** Records for this exercise follows **

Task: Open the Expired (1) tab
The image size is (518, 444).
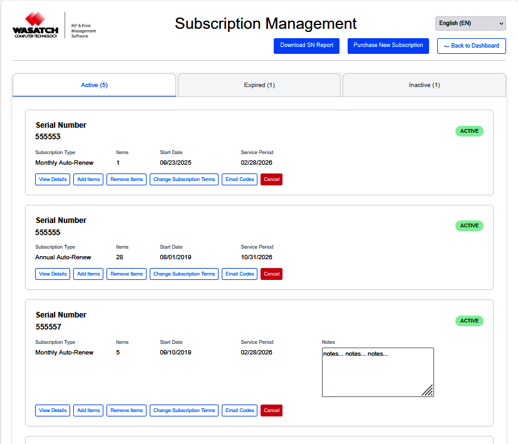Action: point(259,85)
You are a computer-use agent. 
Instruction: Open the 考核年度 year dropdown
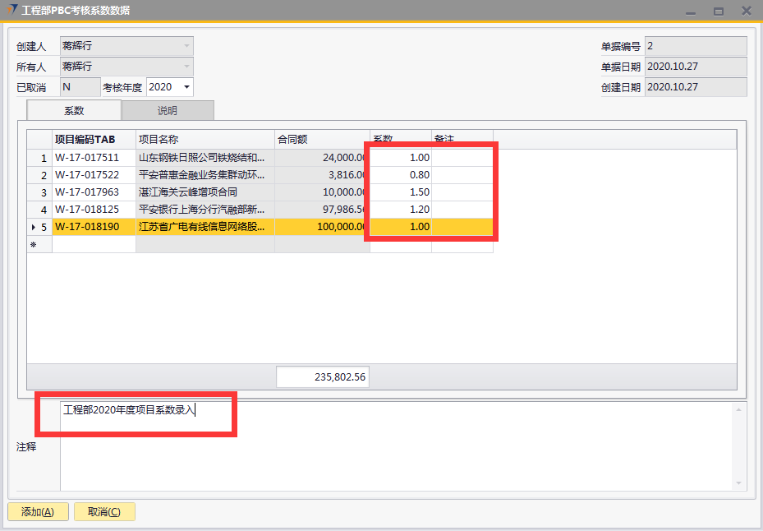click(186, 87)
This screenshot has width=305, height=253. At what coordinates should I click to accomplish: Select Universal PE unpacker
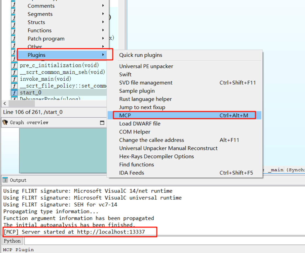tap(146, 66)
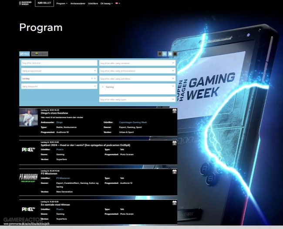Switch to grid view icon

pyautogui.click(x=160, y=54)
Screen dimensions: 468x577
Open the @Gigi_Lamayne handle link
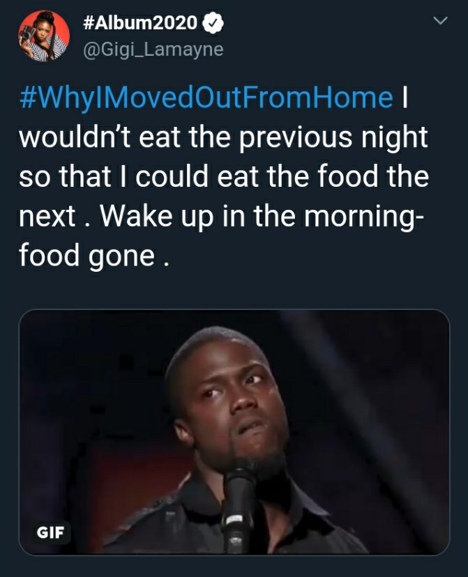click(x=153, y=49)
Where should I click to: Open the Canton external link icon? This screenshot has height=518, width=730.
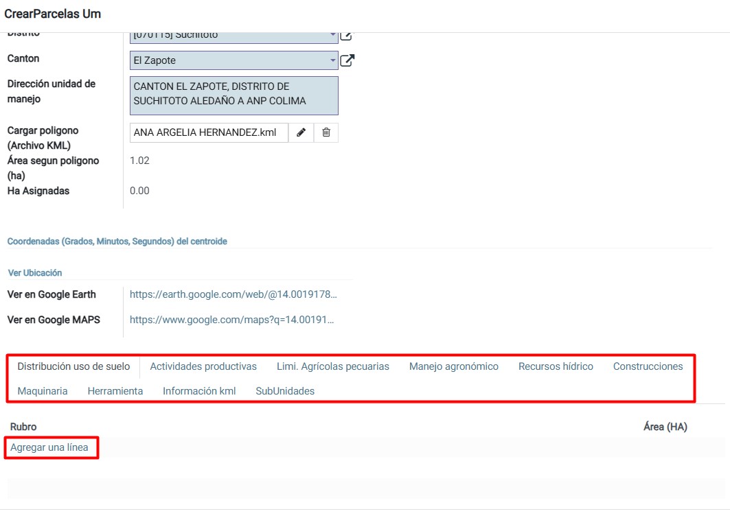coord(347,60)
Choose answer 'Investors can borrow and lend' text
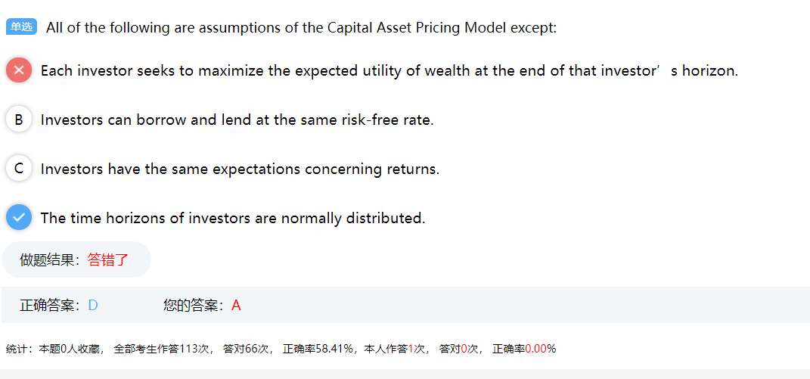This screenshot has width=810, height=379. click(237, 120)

** End of Records for this exercise **
** Records for this exercise follows **

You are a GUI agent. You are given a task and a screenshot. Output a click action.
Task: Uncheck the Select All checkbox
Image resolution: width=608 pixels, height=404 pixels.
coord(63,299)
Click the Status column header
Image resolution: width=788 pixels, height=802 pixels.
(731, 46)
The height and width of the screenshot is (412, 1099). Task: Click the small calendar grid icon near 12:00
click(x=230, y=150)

** End of Records for this exercise **
** Records for this exercise follows **

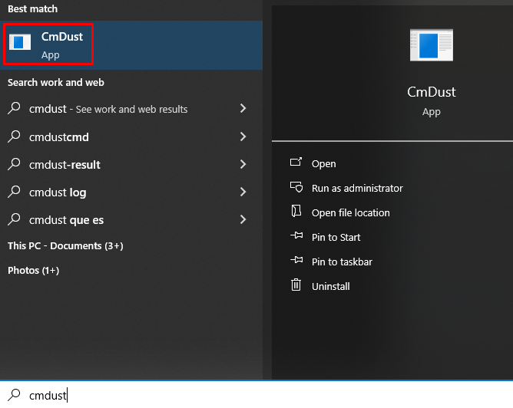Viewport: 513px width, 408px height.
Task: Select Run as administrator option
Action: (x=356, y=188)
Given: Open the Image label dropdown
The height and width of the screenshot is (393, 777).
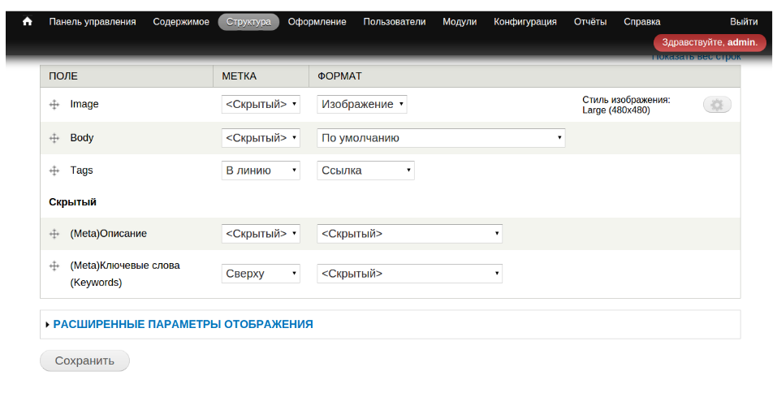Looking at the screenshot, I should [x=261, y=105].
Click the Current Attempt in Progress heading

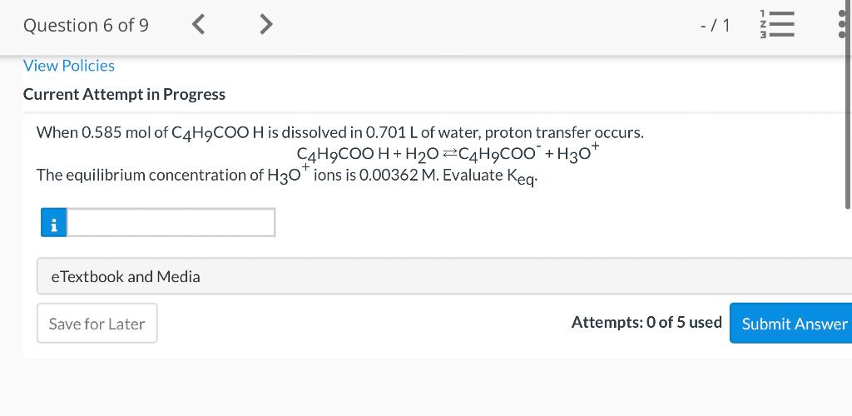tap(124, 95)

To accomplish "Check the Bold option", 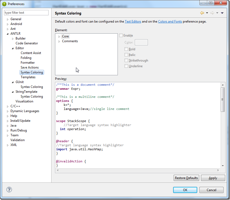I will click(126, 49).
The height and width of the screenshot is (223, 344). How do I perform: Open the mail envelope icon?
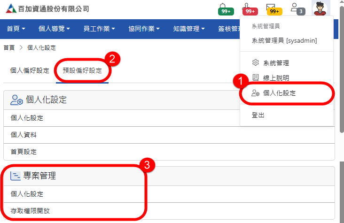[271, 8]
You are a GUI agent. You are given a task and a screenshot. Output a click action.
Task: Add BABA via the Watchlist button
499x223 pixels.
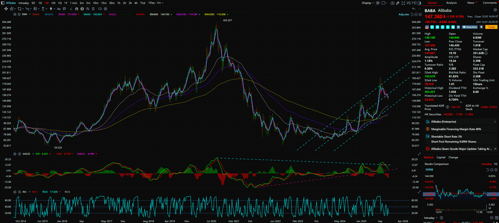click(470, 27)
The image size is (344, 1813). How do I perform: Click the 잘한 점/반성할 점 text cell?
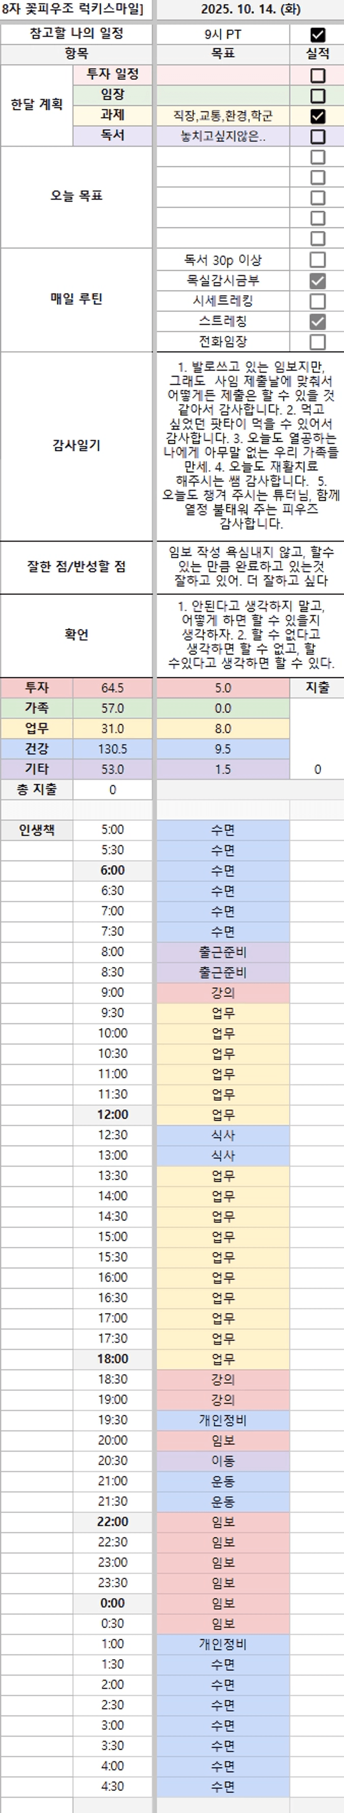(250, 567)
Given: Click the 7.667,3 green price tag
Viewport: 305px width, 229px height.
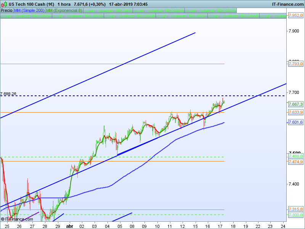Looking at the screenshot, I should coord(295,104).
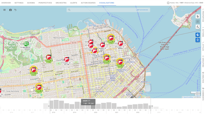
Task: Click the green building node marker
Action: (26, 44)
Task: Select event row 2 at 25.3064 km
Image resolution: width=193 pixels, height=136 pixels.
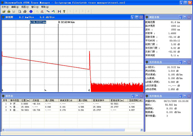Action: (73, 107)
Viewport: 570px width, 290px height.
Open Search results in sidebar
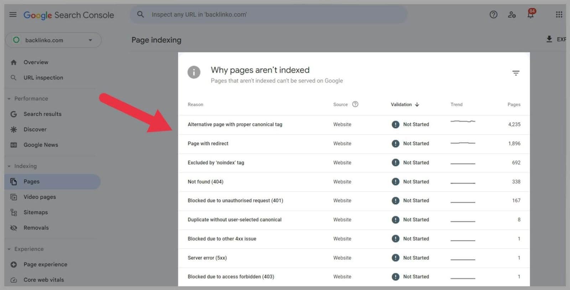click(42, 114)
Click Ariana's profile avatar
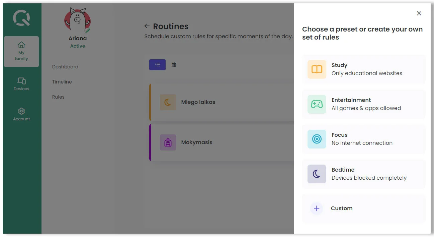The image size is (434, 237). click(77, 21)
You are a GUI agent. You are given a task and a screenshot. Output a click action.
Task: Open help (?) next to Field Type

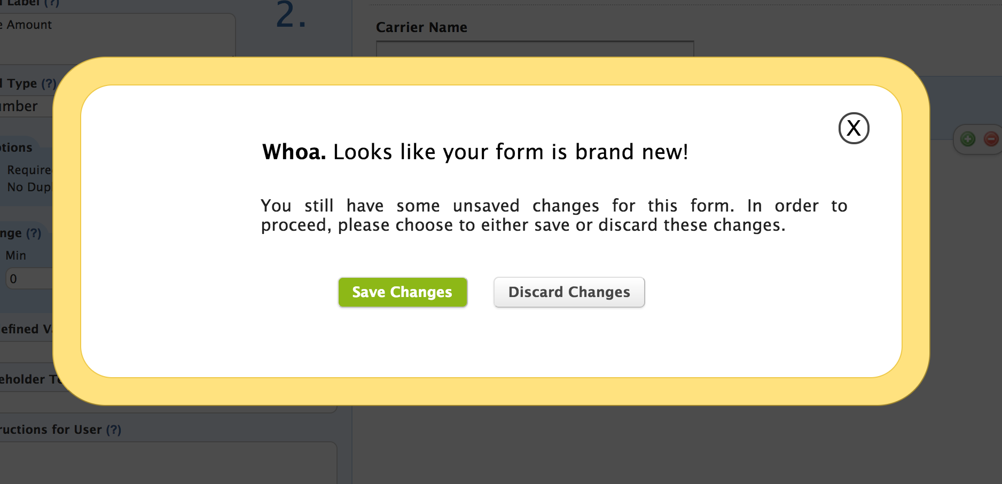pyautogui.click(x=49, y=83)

** End of Records for this exercise **

> [Problem]: I'd like the lines above repeated exactly, from the one that contains "The height and width of the screenshot is (223, 344)." through the one that contains "Given: Click the 7.667,3 green price tag", with no pictures.

> [Solution for this exercise]:
The height and width of the screenshot is (223, 344). How do I perform: Open the mail envelope icon?
[271, 8]
You are a GUI agent. You are given a task and a screenshot. Output a click action.
Task: Add BABA via the Watchlist button
499x223 pixels.
click(470, 27)
The image size is (344, 1813). How do I perform: Click the 잘한 점/반성할 점 text cell?
(250, 567)
Given: Click the 7.667,3 green price tag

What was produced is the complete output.